■ SUPPLIED RECORDS:
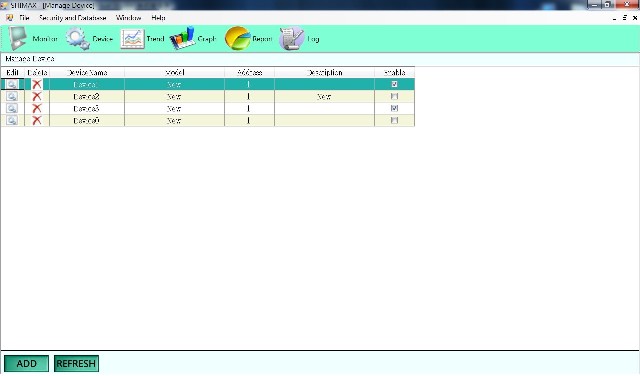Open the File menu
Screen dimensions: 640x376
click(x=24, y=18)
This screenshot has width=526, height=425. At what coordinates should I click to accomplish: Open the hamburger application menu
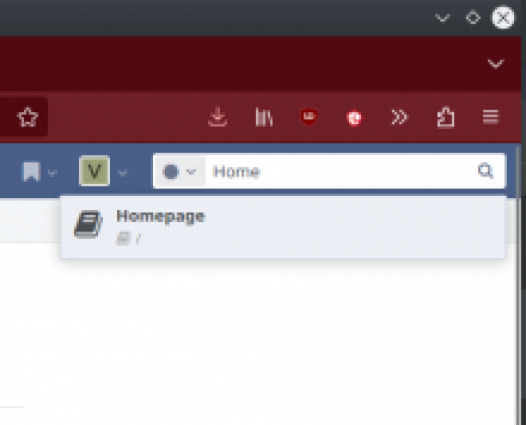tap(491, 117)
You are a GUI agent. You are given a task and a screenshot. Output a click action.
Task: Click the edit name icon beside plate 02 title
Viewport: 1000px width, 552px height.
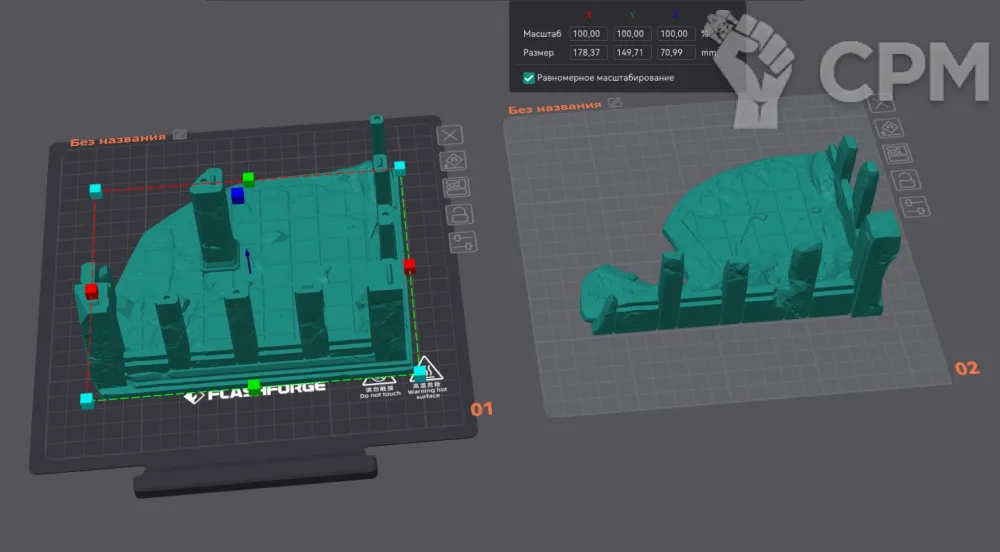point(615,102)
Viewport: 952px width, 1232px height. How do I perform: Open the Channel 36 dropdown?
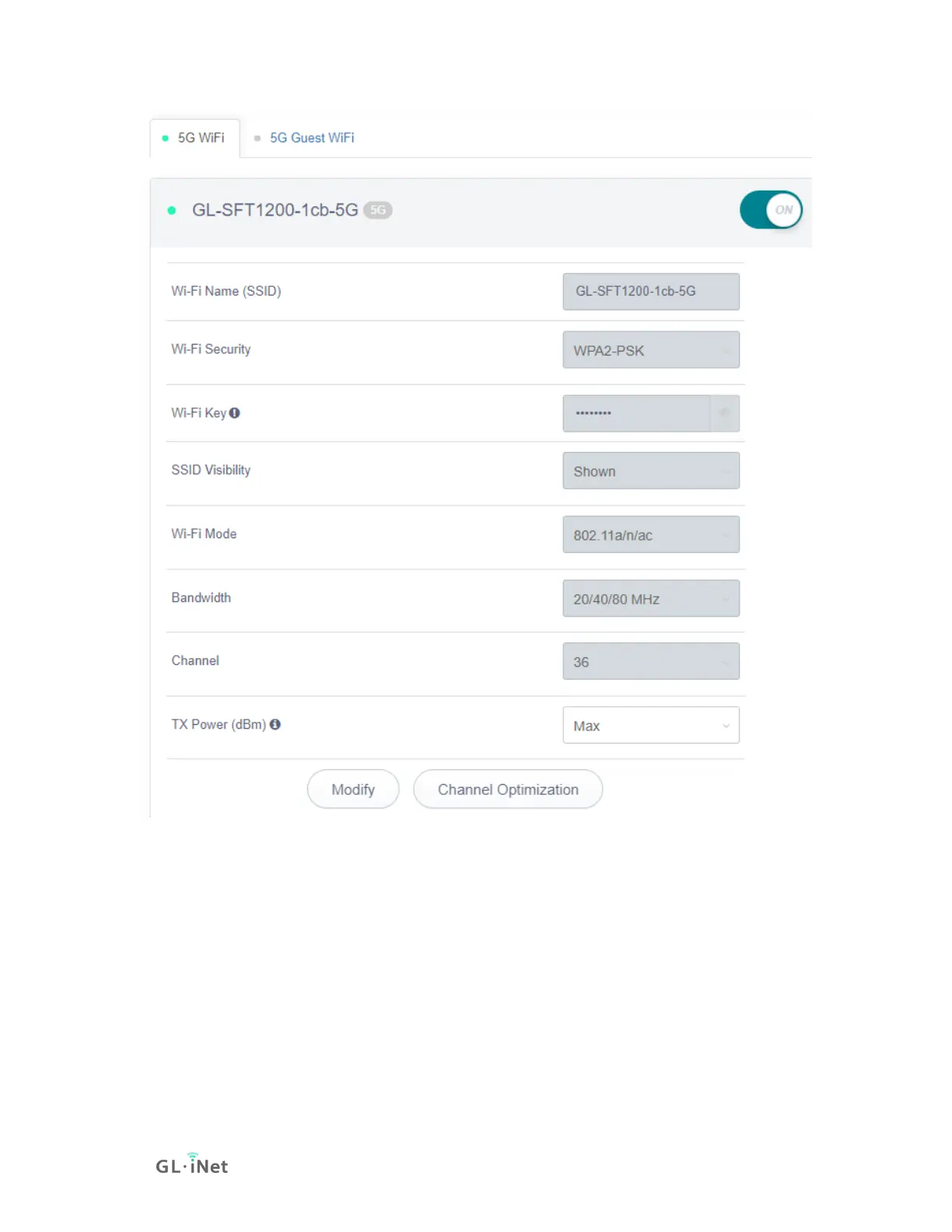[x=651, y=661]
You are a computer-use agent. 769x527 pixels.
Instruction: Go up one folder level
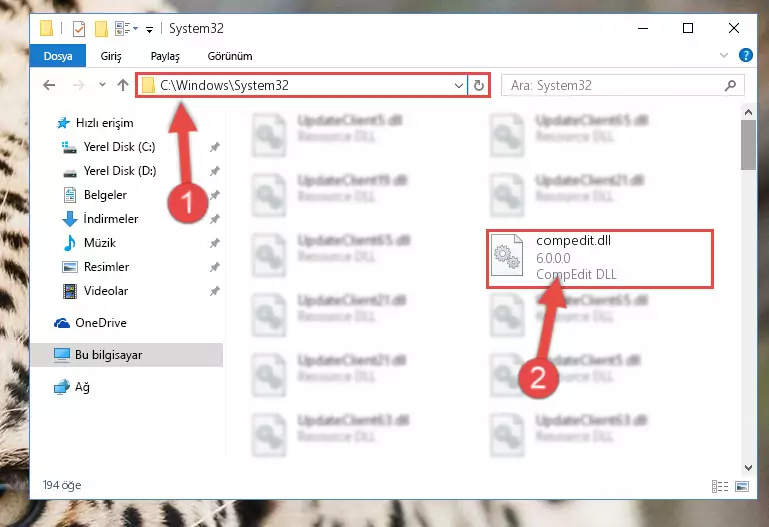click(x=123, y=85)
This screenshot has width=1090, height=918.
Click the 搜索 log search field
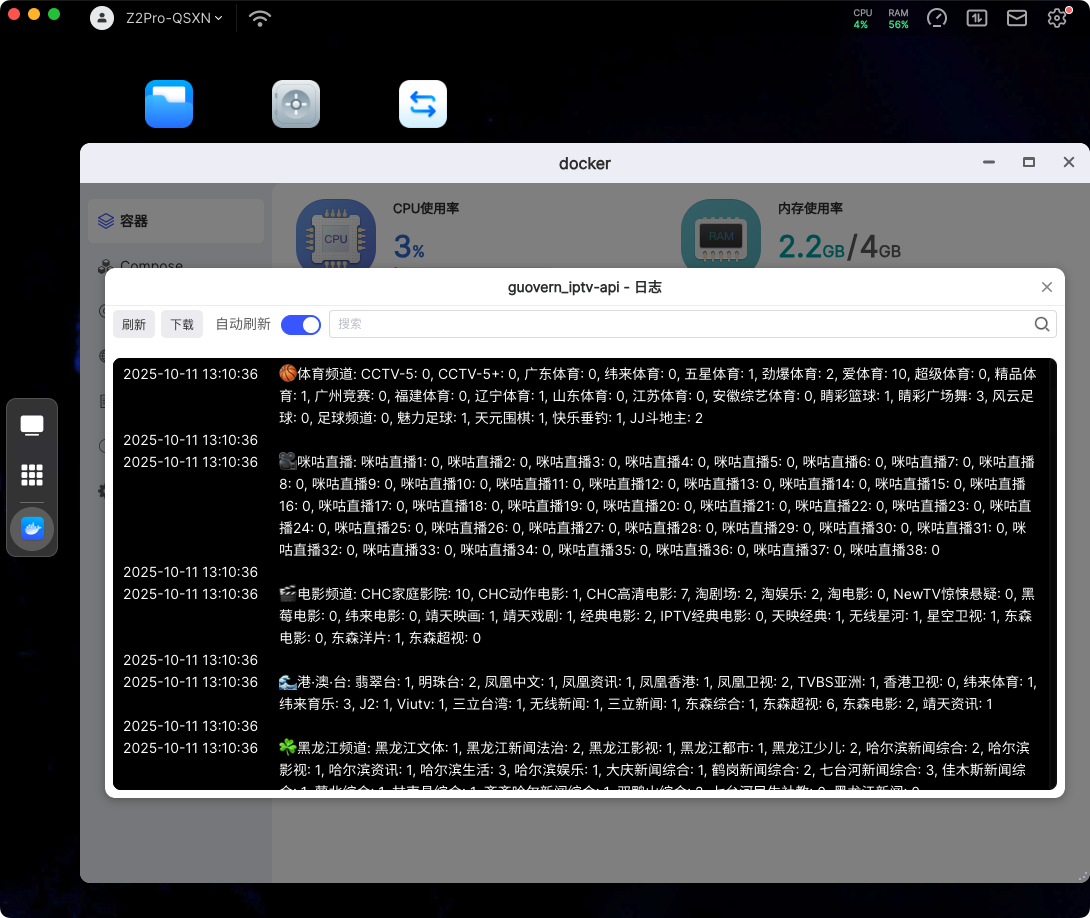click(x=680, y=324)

--

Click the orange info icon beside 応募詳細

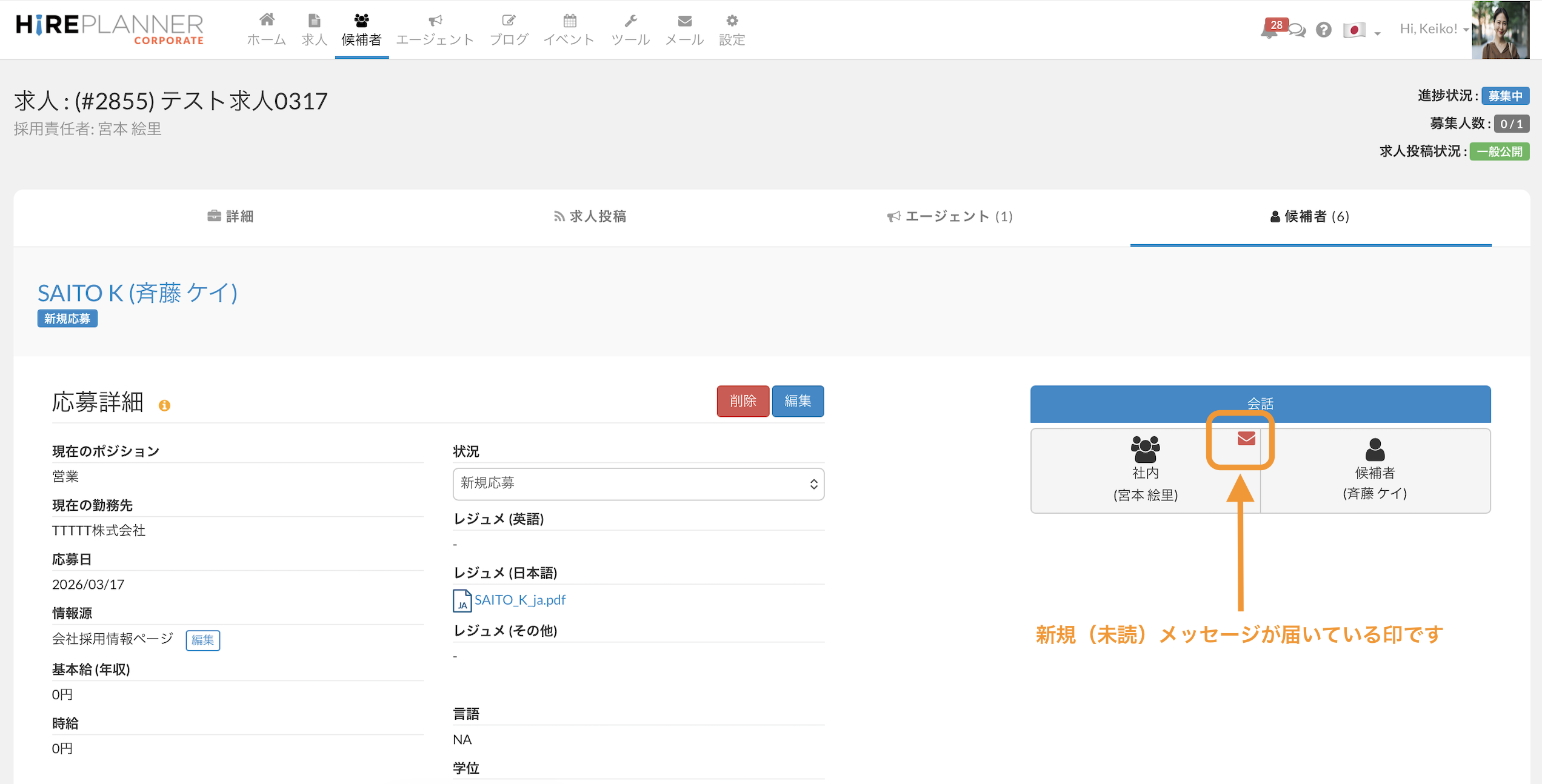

■ PROBLEM:
Repeat the entries from the line containing "This screenshot has width=526, height=425." through the line containing "click(x=680, y=324)", both included, and leave the pictures out of your answer.

■ TASK OUTPUT:
This screenshot has width=526, height=425. At what coordinates should I click to accomplish: Open the hamburger application menu
tap(491, 117)
You are a GUI agent. You are given a task and a screenshot. Output a click action.
Task: Click the edit name icon beside plate 02 title
Viewport: 1000px width, 552px height.
point(615,102)
Viewport: 952px width, 1232px height. How do I perform: Open the Channel 36 dropdown?
[x=651, y=661]
You are a computer-use agent. 769x527 pixels.
Instruction: Go up one folder level
click(x=123, y=85)
This screenshot has width=1090, height=918.
Click the 搜索 log search field
click(x=680, y=324)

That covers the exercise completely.